Die Waldfläche in Mörschwil SG hat sich - wie sich aus den Ortsnamen ergibt - im Laufe der Zeit stark verändert. Während die Bauern dem Wald durch Rodung während Jahrhunderten Kulturland abgerungen hatten (vgl. dazu die Rodungs-Ortsnamen im Kapitel Siedlungsentwicklung), ist der Wald vor allem im 19. und 20. Jahrhundert erneut vorgerückt. So finden sich auf der Ehrat-Karte von 1781 viele Waldwiesen, Äcker und auch Rebberge eingezeichnet, welche heute wieder mit Wald bestockt sind. Das zeigt sich auch am Flurnamen-Material: Viele - meist erloschene - Ortsnamen im heutigen Waldgebiet zeugen von früherer Nutzung als Wies-, Weide- oder Ackerland, zum Beispiel Baschonenwaid.

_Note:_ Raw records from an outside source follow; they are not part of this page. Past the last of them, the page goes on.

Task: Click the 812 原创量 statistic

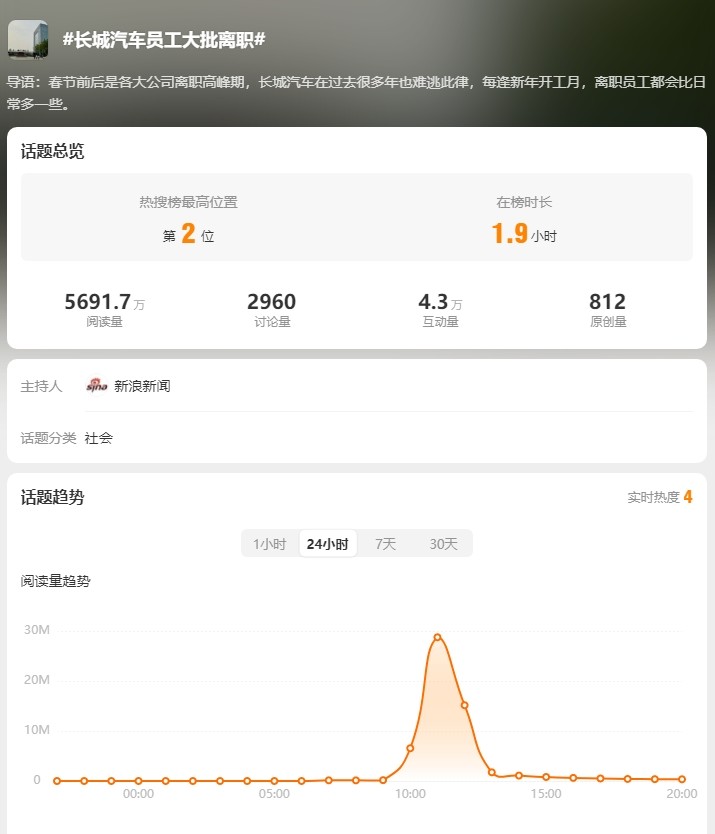Action: (607, 308)
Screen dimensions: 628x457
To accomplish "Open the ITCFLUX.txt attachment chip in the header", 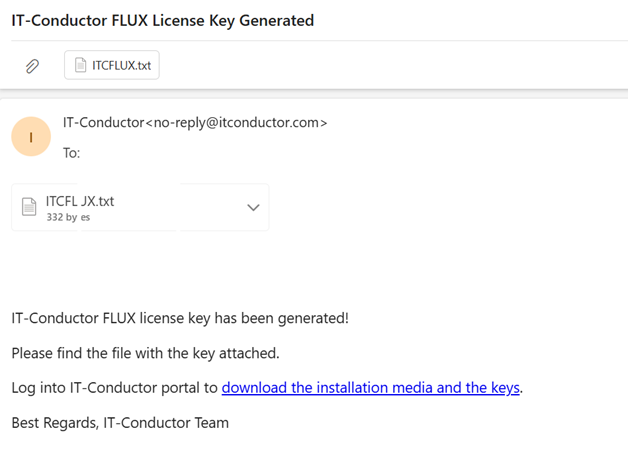I will [112, 66].
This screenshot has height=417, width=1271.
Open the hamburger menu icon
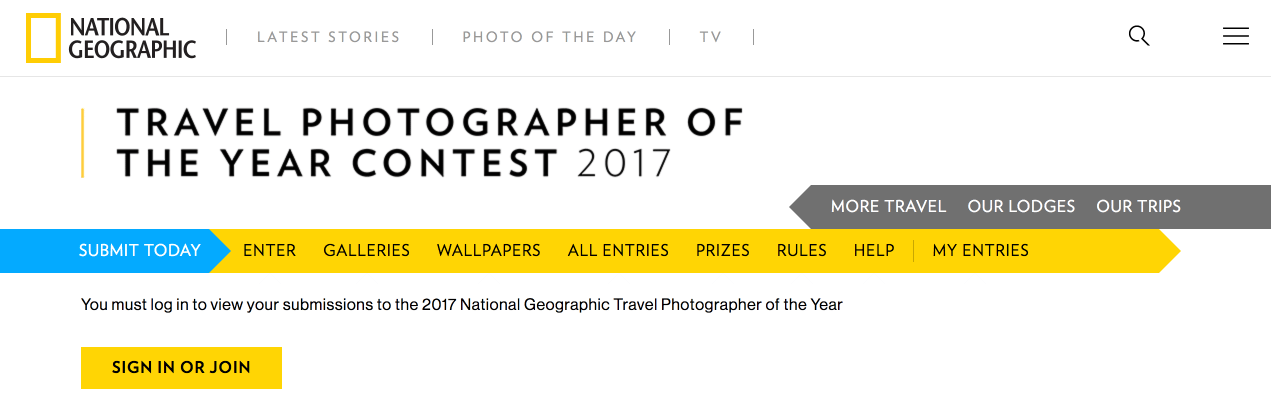click(1235, 37)
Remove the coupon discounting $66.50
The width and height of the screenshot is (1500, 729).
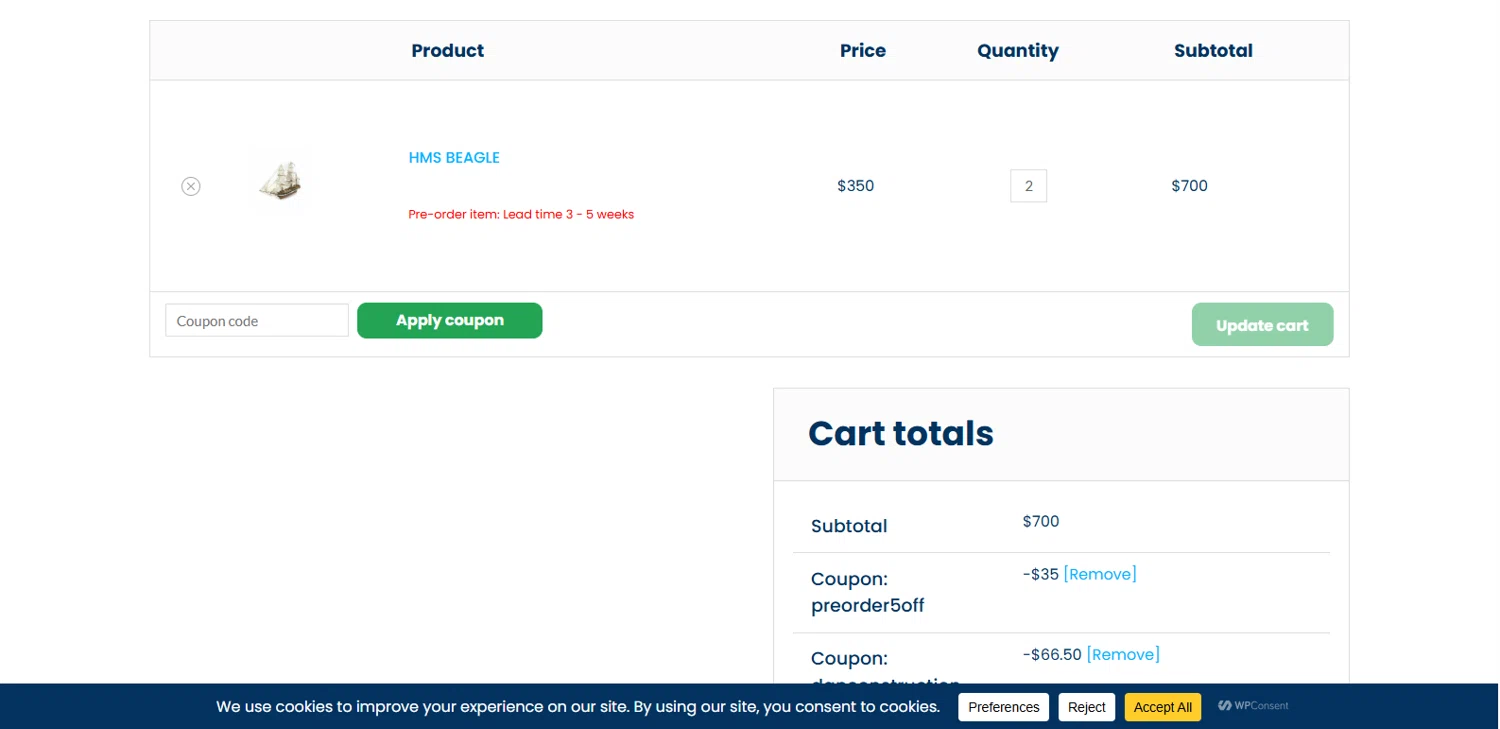tap(1123, 654)
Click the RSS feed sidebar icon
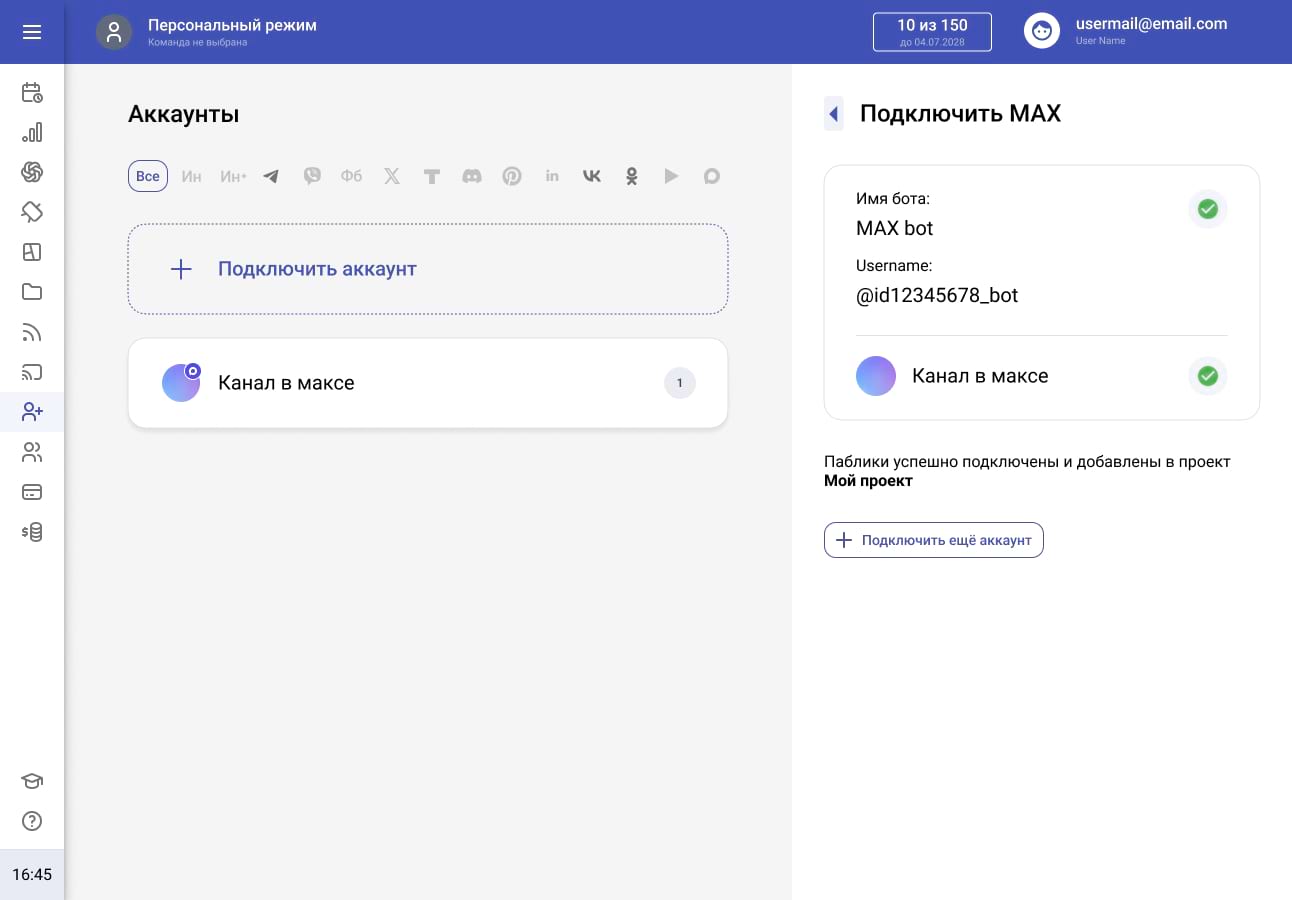Screen dimensions: 1292x900 click(32, 333)
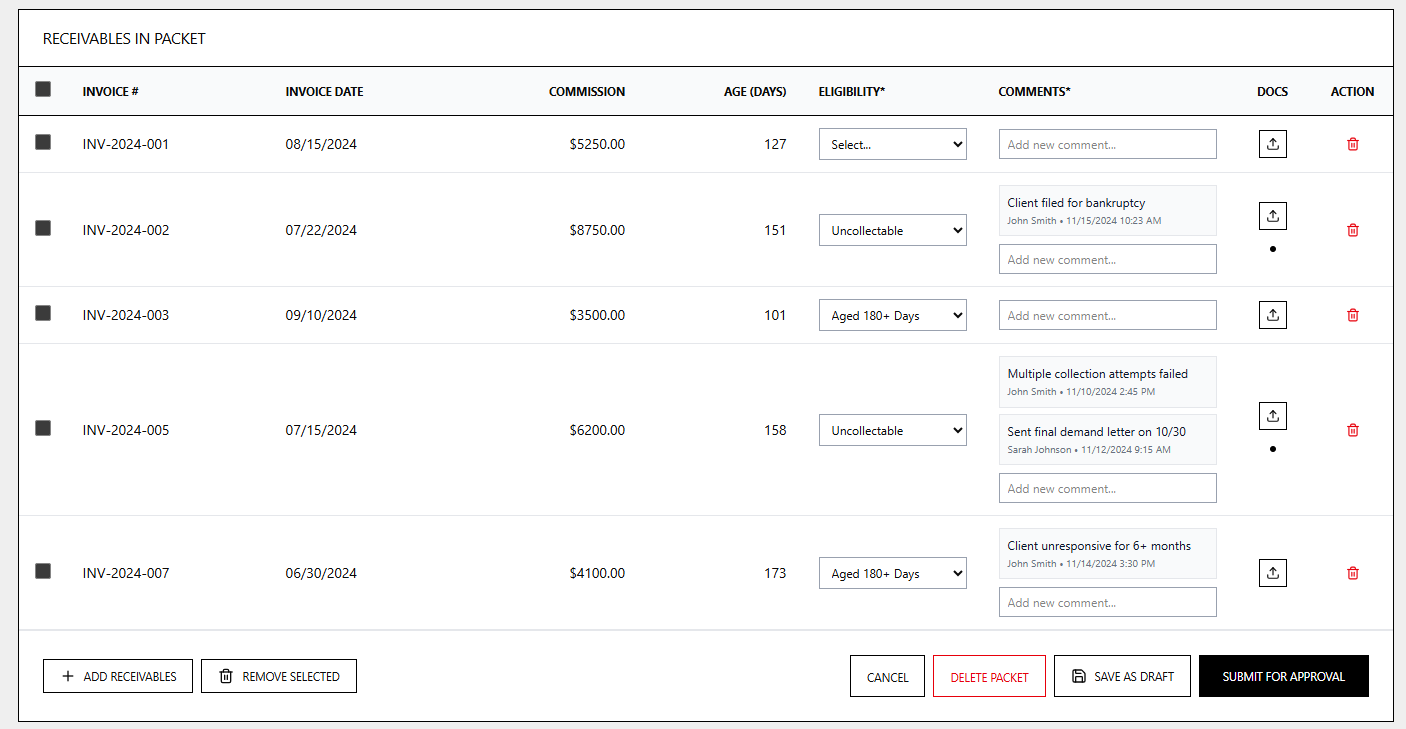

Im Gegensatz zu heute war früher zudem die Grenze zwischen Wald und Kulturland weniger scharf. Wald wurde selbstverständlich immer zur Holzgewinnung genutzt, was sich auch darin zeigt, dass in den urkundlichen Ortsnamen von Mörschwil SG häufiger von 'Holz' (17x) als von 'Wald' (3x) die Rede ist. Früher wurden Waldflächen indes auch für das Jagen und Sammeln, für das Gewinnen von Reisig (vgl. Chräsholz ) oder für das Mästen von Kleinvieh genutzt.

Abbildung: Abschnitt des Steinachtobels (Ehrat-Karte 1781) zwischen Hagenwil und Enggwil; statt wie heute Wald dominiert Weideland, und sogar eine (ehemalige)
Rebhalde ist eingezeichnet.

Quellen:
- Ehrat, J. N. (1781). Lehenbuch der Gemeind Mörschwil. Band 52 [Landkarten]. Massstab ca. 1:4'000.
- Helvetischer Kataster (1802). Gemeinde Mörschwil.
- Nyffenegger, E. & Graf, M. (2007). Thurgauer Namenbuch. Die Flurnamen des Kantons Thurgau. Frauenfeld: Huber.
- Spiess, E. (1976). Mörschwil zwischen Bodensee und St.Gallen. Ein Dorf im Strom der Zeit 760 – 1900. 2 Bände. Politische Gemeinde Mörschwil (Hrsg.).